Saved data entries
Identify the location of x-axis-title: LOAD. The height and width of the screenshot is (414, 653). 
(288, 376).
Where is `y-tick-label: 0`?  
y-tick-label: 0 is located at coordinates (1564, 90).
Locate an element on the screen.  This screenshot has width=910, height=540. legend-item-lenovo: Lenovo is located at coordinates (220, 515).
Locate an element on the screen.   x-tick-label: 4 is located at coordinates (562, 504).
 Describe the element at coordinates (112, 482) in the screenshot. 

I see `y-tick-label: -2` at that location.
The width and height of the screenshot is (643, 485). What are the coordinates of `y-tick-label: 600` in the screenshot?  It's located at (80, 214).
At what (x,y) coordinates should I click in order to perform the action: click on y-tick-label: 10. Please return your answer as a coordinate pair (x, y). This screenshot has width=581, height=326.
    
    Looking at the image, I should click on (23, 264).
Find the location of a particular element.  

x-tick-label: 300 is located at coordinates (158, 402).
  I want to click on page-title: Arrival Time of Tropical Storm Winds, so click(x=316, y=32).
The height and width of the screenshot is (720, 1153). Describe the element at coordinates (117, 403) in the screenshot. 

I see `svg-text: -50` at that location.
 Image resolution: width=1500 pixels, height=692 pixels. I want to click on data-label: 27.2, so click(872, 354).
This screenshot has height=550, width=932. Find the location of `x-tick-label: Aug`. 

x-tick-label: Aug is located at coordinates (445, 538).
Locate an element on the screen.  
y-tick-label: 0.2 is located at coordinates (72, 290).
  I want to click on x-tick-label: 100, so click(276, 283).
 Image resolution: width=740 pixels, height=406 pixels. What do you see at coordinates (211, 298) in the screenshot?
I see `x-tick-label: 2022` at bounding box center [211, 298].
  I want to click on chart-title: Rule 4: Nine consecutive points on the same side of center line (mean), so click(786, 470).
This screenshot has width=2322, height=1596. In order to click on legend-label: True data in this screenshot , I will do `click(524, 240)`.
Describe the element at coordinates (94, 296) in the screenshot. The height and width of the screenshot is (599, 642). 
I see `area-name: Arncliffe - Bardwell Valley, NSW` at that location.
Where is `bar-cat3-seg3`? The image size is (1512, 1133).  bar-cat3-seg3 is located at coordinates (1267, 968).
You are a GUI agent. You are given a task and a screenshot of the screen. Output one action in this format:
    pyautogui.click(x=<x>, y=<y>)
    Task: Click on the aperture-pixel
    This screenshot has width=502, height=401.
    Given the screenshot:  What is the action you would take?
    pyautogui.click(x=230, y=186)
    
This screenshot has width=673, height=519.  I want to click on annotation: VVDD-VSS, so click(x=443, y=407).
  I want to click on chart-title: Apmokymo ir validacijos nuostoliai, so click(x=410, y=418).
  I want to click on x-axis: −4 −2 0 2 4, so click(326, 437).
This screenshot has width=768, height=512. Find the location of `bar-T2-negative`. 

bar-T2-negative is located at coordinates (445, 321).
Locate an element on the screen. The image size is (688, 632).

◆ REQUIREMENT
Rewrite the material from the line containing "This screenshot has width=768, height=512." through the end, putting "Determine the position" in place of "Find the location" and leaving everything else unchanged.

◆ SOLUTION TO THE PROBLEM
This screenshot has width=768, height=512. Determine the position of `bar-T2-negative`. 

bar-T2-negative is located at coordinates (445, 321).
Locate an element on the screen. The image size is (688, 632).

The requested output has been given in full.